6. Je viens. de vous rappeler ce que main tenant surtout, durant ces jours de jeûnes, de saintes pratiques et de continence, vous devez faire aussi bien que moi pour vous réconcilier avec vos frères. Procurez-moi la joie de vous voir en paix, puisque vous me faites la peine de vous voir en querelles; et vous pardonnant mutuellement les torts que vous pouvez avoir l'un contre l'autre; mettons-nous en état de faire tranquillement la Pâque, de célébrer sans inquiétude la Passion de Celui quine devant rien à personne a payé pour tous; je veux parler de Jésus-Christ Notre-Seigneur; car il n'a offensé personne; presque tous au contraire l'ont offensé; et pourtant loin d'exiger de nous des supplices, il nous a promis des récompenses. Eh bien! il voit dans nos coeurs que si nous avons offensé quelqu'un, nous lui demandons sincèrement pardon; que si quelqu'un nous a offensés, nous sommes disposés à lui pardonner et à prier pour nos ennemis. Ne demandons pas à nous venger, mes frères? Qu'est-ce que se venger, sinon jouir des maux d'autrui?

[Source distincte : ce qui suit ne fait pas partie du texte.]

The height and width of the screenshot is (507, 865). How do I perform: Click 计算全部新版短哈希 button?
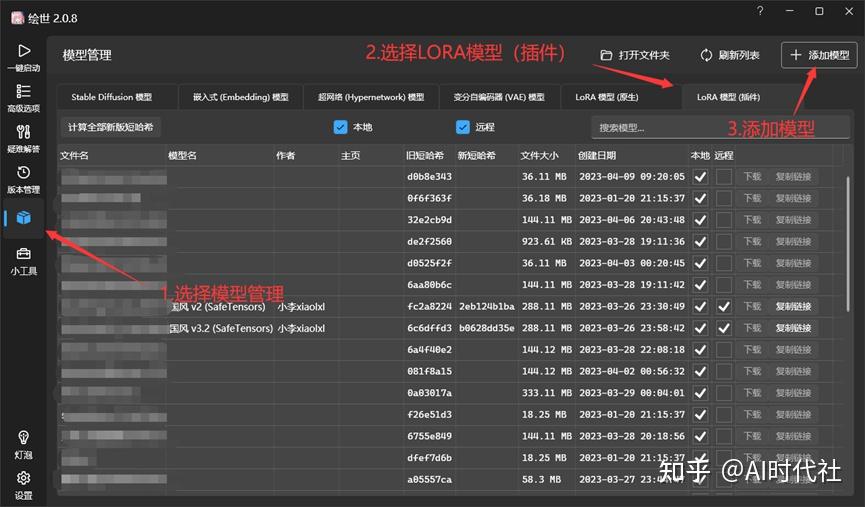(110, 127)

Je le sais, il vient chaque jour des hommes qui fléchissent le genou, qui se prosternent le front dans la poussière, qui quelquefois même s'arrosent le visage de leurs larmes, et qui disent au milieu de cette émotion et dans cette attitude si humble: Vengez-moi, Seigneur, faites périr mon ennemi. Eh bien! oui, demande que le Seigneur fasse périr ton ennemi, et qu'il sauve ton frère; qu'il détruise l'inimitié, et préserve la nature; demande à Dieu qu'il mette à mort ce qui te persécutait en lui, mais qu'il, le conserve lui-même pour le rendre à ton amitié.